I need to respond to PZ Meyer’s blog post on this, the anniversary of the Hiroshima bombing.
The first thing to remember is that the main difference between what we did to Hiroshima and Nagasaki and what we did to Tokyo, or what Japan did to China (see “The Rape of Nanking”) or the Philippines, or what we did to Dresden, or what Germany did to Coventry or Leningrad or Moscow, or what Russia did to Berlin, etc., etc. was how cheap it was. One plane. One bomb. Prior to that time it tooks thousands of men to utterly destroy a city and kill all or most of inhabitants. Dresden, for example, took 1,300 heavy bombers, many of whom didn’t make it back. But despite the cost, Tokoyo and Dresden and Nanking and Coventry and Leningrad and all the rest happened anyways. It was a time of horrors.
And maybe Japan would have seen reason, had we nuked a mountaintop instead, say, or an atoll (as PZ Meyer suggested). Or, perhaps not. We can look back now, with out comfortable seat here in the 21st century, and say with perfect hindsight that Japan should have immediately realized the consequences and implications of nuclear weapons. My experience is that people don’t learn that fast. A miscalculation on the Japanese response to a demonstration means either we end up vaporizing more cities or we invade Japan- which would millions of American dead, who knows how many Japanese dead.
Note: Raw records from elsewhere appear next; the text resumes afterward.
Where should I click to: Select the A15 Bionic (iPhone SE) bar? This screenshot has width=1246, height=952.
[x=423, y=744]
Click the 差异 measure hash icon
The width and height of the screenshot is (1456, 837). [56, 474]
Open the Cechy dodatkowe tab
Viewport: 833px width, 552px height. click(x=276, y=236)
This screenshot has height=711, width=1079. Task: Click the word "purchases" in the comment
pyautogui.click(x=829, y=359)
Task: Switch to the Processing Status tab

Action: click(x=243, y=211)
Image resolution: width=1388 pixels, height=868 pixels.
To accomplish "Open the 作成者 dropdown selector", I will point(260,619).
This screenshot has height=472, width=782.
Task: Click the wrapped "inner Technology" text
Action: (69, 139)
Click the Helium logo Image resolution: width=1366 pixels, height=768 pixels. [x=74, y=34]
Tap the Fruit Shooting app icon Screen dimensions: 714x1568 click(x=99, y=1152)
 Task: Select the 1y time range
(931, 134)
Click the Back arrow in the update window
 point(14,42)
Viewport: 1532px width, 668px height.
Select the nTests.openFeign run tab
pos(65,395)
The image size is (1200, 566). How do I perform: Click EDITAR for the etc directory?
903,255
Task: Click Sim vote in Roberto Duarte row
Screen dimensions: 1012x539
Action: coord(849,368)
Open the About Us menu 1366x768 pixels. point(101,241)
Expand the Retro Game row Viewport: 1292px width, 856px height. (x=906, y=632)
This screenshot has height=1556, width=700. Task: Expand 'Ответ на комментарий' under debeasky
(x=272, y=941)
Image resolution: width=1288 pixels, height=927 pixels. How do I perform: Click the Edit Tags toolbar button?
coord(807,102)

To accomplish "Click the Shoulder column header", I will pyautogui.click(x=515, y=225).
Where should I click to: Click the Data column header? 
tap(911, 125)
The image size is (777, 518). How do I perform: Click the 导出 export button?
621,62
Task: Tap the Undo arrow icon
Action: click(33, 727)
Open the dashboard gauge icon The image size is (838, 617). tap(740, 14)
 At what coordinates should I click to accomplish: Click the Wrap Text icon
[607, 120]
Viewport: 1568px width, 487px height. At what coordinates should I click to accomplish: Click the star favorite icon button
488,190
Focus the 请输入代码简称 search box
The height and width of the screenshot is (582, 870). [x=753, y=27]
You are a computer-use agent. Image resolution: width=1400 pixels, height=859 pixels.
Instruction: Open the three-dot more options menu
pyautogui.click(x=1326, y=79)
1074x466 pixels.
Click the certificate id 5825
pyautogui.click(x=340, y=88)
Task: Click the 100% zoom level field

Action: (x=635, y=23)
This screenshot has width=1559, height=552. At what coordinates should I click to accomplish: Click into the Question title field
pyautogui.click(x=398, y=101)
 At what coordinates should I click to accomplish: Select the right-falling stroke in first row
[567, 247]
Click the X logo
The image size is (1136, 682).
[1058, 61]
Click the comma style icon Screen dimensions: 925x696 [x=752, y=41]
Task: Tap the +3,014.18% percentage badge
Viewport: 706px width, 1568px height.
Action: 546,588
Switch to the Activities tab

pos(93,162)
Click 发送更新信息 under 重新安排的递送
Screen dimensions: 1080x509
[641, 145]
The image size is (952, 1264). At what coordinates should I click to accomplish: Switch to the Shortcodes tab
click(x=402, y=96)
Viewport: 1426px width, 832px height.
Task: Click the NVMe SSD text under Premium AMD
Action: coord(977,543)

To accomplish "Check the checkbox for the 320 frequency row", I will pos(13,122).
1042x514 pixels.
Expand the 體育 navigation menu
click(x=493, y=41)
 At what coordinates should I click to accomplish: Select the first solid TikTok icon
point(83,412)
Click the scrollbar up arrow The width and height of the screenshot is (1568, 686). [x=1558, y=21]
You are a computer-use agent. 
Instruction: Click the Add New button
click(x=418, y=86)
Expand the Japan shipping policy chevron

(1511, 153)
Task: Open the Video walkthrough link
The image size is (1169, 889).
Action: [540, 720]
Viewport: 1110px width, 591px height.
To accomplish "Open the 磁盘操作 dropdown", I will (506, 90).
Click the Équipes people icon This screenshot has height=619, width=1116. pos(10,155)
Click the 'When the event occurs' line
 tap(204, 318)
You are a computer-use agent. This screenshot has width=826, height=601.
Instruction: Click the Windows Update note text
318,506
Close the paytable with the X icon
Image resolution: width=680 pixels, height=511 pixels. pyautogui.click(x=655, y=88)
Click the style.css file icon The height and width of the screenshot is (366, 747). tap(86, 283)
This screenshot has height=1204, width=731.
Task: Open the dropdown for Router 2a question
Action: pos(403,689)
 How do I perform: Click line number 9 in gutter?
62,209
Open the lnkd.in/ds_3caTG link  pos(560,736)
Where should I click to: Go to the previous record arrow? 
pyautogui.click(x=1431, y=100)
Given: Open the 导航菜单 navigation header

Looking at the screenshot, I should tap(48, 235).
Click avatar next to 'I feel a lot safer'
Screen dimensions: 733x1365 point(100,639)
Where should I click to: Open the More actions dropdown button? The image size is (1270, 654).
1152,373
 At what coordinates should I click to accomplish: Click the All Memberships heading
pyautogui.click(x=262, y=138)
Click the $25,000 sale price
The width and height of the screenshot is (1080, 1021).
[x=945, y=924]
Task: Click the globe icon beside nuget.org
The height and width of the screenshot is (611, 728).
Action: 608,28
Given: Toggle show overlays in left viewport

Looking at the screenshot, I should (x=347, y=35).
Yes, there is blood on America’s hands. Hiroshima and Nagasaki were great crimes. But this is the first thing we forget- that is what war is. A great crime. Innocents get killed, generally in even greater numbers than the guilty are killed. Blood is spilled. It is not noble. It is not heroic. The only times it is remotely justifiable is when the greater crime is to not fight the war. At it’s best, at it’s most righteous, most clean cut, most honorable, it is the decision whether or not to kill hundreds of thousands of people to avoid the possibility of having to kill millions. There is no good here, only varying degrees of bad and worse.
Part of the problem is scale- one person dead is a tragedy, a million dead is a statistic. So narrow the focus down, from the statistic down to the personal again. This is what it means to go to war: There is an eight year old girl. Picture her. Big eyes, dark hair, she loves her doll, her comfy blanket, and sweets. And oh yeah, Mommy and Daddy. She thinks boys are icky, and isn’t sure about school (she’s somewhat shy). War means she’s going to have her guts blown blown out. She’s going to die in excruciating agony, her dying gurgle chocked off by blood. And her father is going to get to hold the bloody hamburger that was his daughter, in the burnt out ruins that were their home.
That is war. Fix that image in your mind. That girl, she lived in Hiroshima. And Tokyo, and Dresden, and London, and Berlin, and Leningrad, and Moscow. And Korea and Viet Nam and Afghanistan and Iraq. In every war humans have ever fought, back to the dawn of time, little innocent eight year old girls died. And boys, and women, and old people, and innocents of every stripe. This is the cost of war, and it’s true nature.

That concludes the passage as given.